Hello! My name is Nicole and I am a Marine spouse and mother of three daughters, ages 16, 10, and 7. I have been a stay-at-home mom most of their lives while also pursuing my Master’s degree in Marriage and Family Therapy. In the past I have worked as a social worker for child welfare in the state of Pennsylvania. I have also taught preschool for ages 2.5 - 4. During my master’s program I interned as a therapist at an inpatient psychiatric hospital working with adults, teens, and kids. My ultimate goal is to become an independently licensed therapist. Our family has lived in Onslow County for 10 of the last 15 years, which has given my children a stability that is rare among military families. While NC has been my home for several years now, I am still a Yankee at heart! I will always choose a Philly cheesesteak over a pulled-pork sandwich. In addition to taking care of my family and my educational pursuits, I enjoy traveling to destinations near and far; a novel in which I can get lost; and chatting with friends over a good cup of coffee.


Around the World

Three years ago I had an opportunity to travel with my then thirteen year old daughter to Southern Italy and Greece.  We went with a small group of people from her school on a nine day tour.  I can honestly say it was one of the best times of my life, traveling through Italy and across the Adriatic to Greece.

We spent the days sitting together on the charter bus and touring with the group.  We ate meals together, took pictures together, shopped for souvenirs together.  The only thing we didn’t do was room together, which I honestly think might’ve put us over the edge.  We were able to enjoy spending time together on a once-in-a-lifetime trip but also had just enough of our own space.  We still share many private jokes about the trip, highlighting the special bond we forged during that time.

This year we had a second opportunity to travel abroad on another tour.  I was looking forward to making more memories on another trip with my “travel buddy.”  This trip was a bit longer and busier – about twelve days and four countries.  I was particularly excited about taking my now sixteen year old daughter to some of the same places where I traveled on my first trip abroad when I was sixteen.

The trip started off with my daughter and I traveling to Raleigh and staying overnight in a hotel together before going to the airport.  Much to my dismay, that was the last bonding we did on this trip.  Let’s just say there is a big difference between traveling with my daughter at thirteen and traveling with my daughter at almost seventeen.  I was informed that she would sit with me on the bus the first day, but after that probably sit with the other girls her age. She was true to her word, only responding to my greeting her as she passed by me sitting alone on the charter bus.  She did eat meals with me and the rest of our group, but I was subjected to the conversations between she and the other girls, which included how they were happy their own mothers had declined to come along on the trip.  Due to numbers, I roomed alone the entire trip, which would’ve been more enjoyable if I didn’t have all that time to wallow in my disappointment about the loss of a second bonding adventure with my daughter.

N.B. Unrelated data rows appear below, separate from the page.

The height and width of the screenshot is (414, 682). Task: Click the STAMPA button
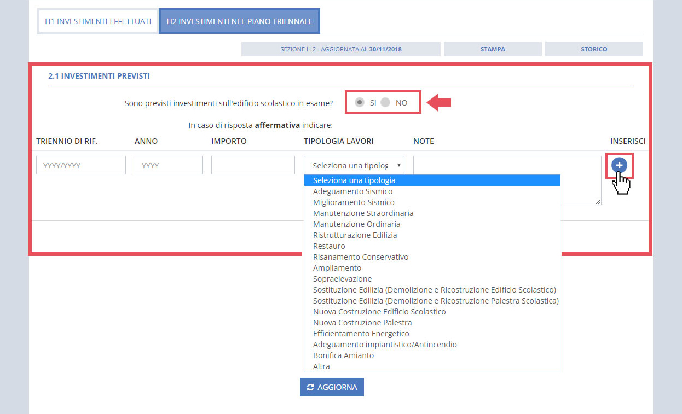(492, 49)
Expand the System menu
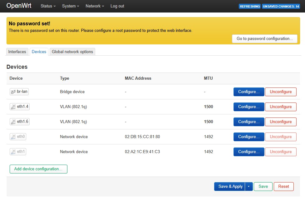 click(x=71, y=6)
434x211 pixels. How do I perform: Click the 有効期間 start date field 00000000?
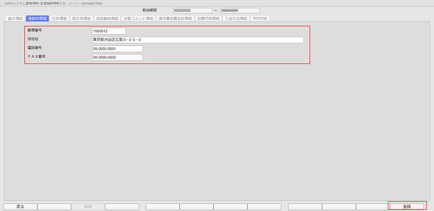192,11
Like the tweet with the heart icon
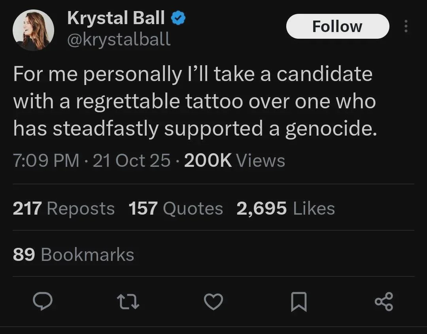This screenshot has width=427, height=334. click(x=214, y=302)
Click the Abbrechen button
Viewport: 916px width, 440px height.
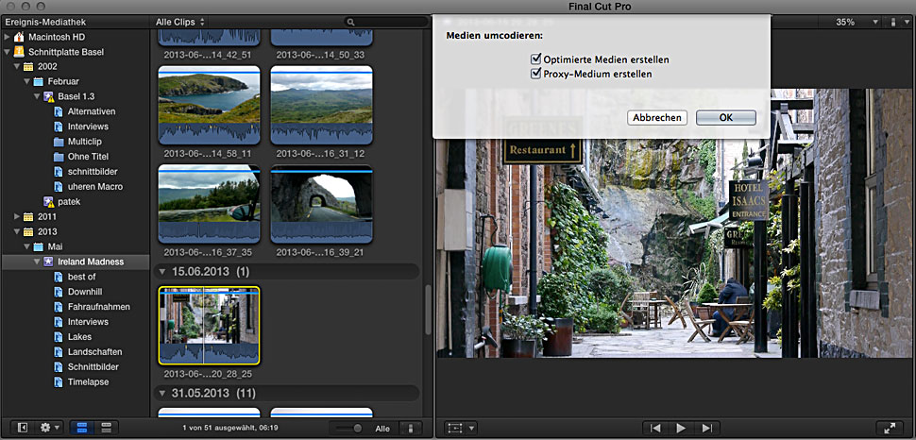point(657,118)
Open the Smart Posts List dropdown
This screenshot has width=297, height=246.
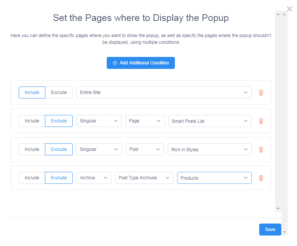(210, 121)
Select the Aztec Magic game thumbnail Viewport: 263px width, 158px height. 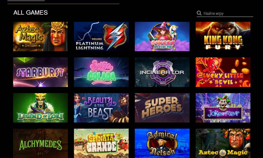click(223, 144)
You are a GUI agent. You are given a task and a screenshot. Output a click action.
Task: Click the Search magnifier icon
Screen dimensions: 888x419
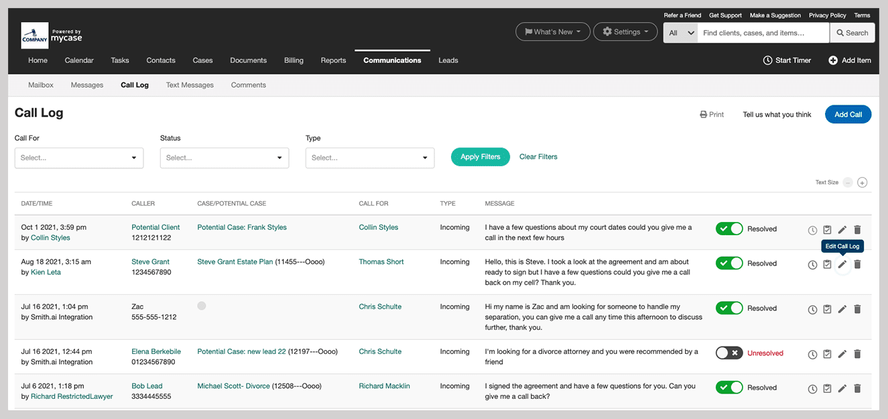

Don’t get me wrong, I still enjoyed the trip.  I’m still glad my daughter was able to see so many wonderful places as well as make some new friends on the trip.  It just didn’t live up to the special time I had with my daughter the first time around.  It was, however, a glaring sign of what’s to come with her leaving for college in less than a year.

How have you dealt with your teen pulling away from you as they get older?